The creativity gap

The Creativity Gap

In last month's newsletter, I wrote about how to encourage ideas in your organisation. I said that ideas were the life blood of business and without them business stagnates.

Well, it's not just me who thinks so. Research carried out last month by Arts & Business, a UK organisation that encourages and develops partnerships between business and the arts, found that many businesses are facing a competitive disadvantage because of a shortage of creativity skills at senior manager and director level.

Well over three-quarters (86%) of prospective candidates for board level appointments were seen to lack the necessary creative skills sought for these positions.

According to 60% of the respondents, businesses in the FTSE 500 see boardroom creativity skills (the generation of new ideas) as one of the main engines to business success. As a consequence, creative skills are being prized more highly than ever and are now a prerequisite in more than four out of five appointments.

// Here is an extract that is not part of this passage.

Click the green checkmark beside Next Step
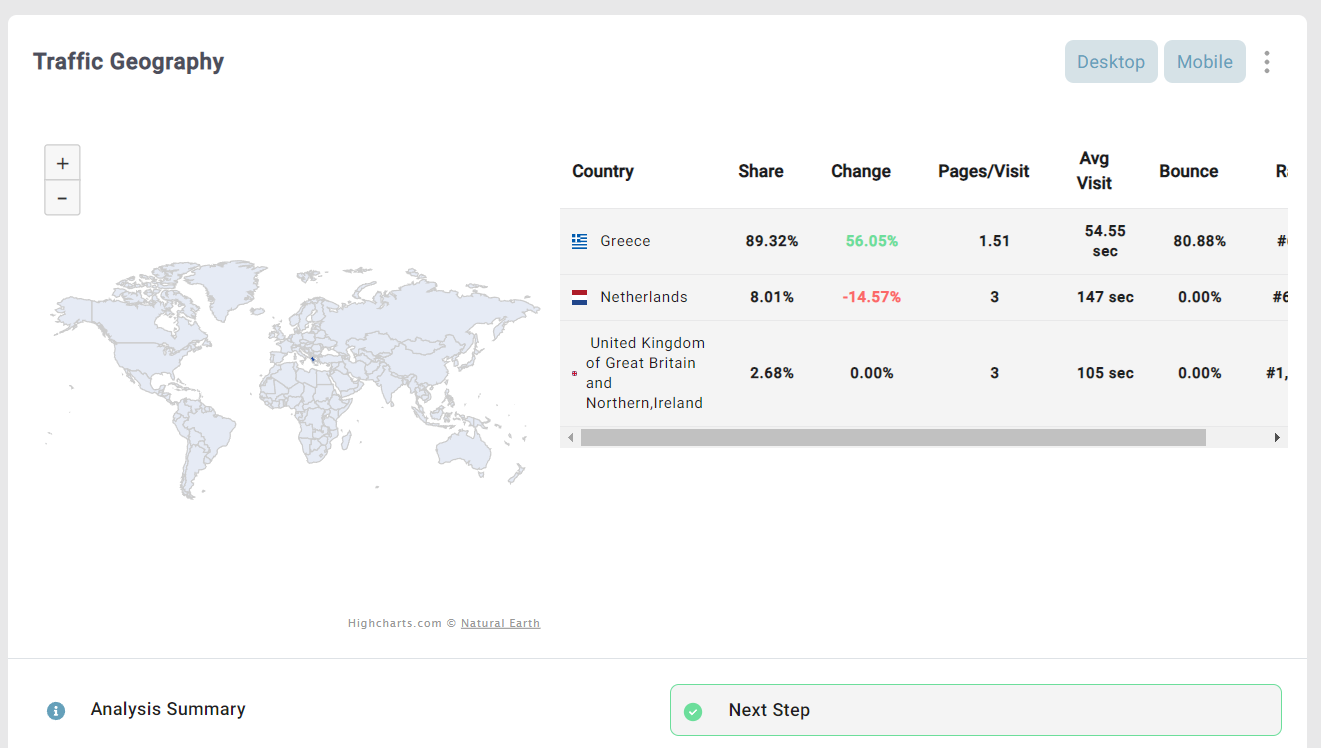 click(693, 711)
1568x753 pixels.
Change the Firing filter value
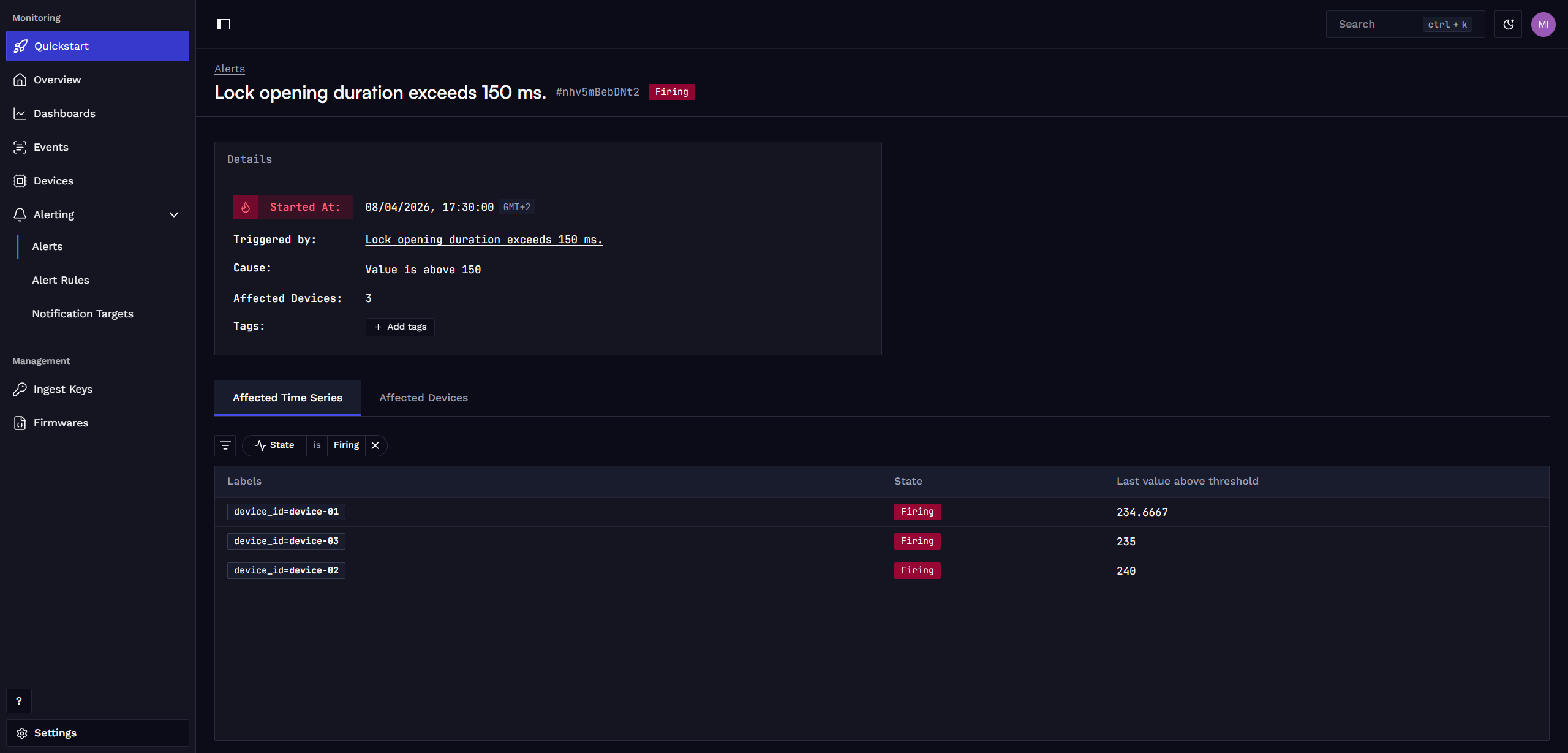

Those interviewed for the research cited a number of reasons for the shortfall, including:
  A lack of creative mentors and suitable training (36%)
  A dull and unexciting physical work environment (27%)
  Work ethos, where the atmosphere and working practices are not conducive to the development of creativity skills (23%)
  Lack of training in general education (14%)

What are the chances that your organisation bucks this trend? And, if you do fall in to this category, what impact would it have on your business if ideas were prioritised?

Tip for the month
If you aren't sure what is causing the shortfall of creativity in your firm, don't dive in head first in an attempt to revolutionise your company in a month. Instead observe the “creativity culture” within your organisation:
  Are there opportunities to brainstorm and create?
  Are ideas valued?
  Is there a willingness to fail as part of the process of testing out new ideas?
  Is time for creativity curtailed when the company goes through tough times or are ideas encouraged at these times?
  Is creativity sought in new recruits?
  Are ideas allowed to filter up from the grass roots to the top?
  Is anyone questioning the assumptions or conventions within your organisation or your industry? What happens when someone does?
  Are ideas really open for debate and contribution or are decisions actually made by one or two people without creative input?

Getting the balance right
Of course, there is a time for decisiveness, a time to stop creating and start “doing”. Complete participation in decision making can make organisations slow and lead to lowest common denominator actions that everyone can sign up to but no one feels passionately about. So I am not suggesting you go too far the other way!

But the fear of “too many ideas” impacting efficiency is partly what holds companies back from developing a creativity culture. Instead, they end up with a culture that fears ideas, shies away from innovation and ends up slipping behind the competition.
If your company is one of the 86% where creativity is struggling to survive the chances of you going too far the other way are pretty slim. By the end of this month, if you keep your eyes open, you will have identified numerous opportunities to redress the balance.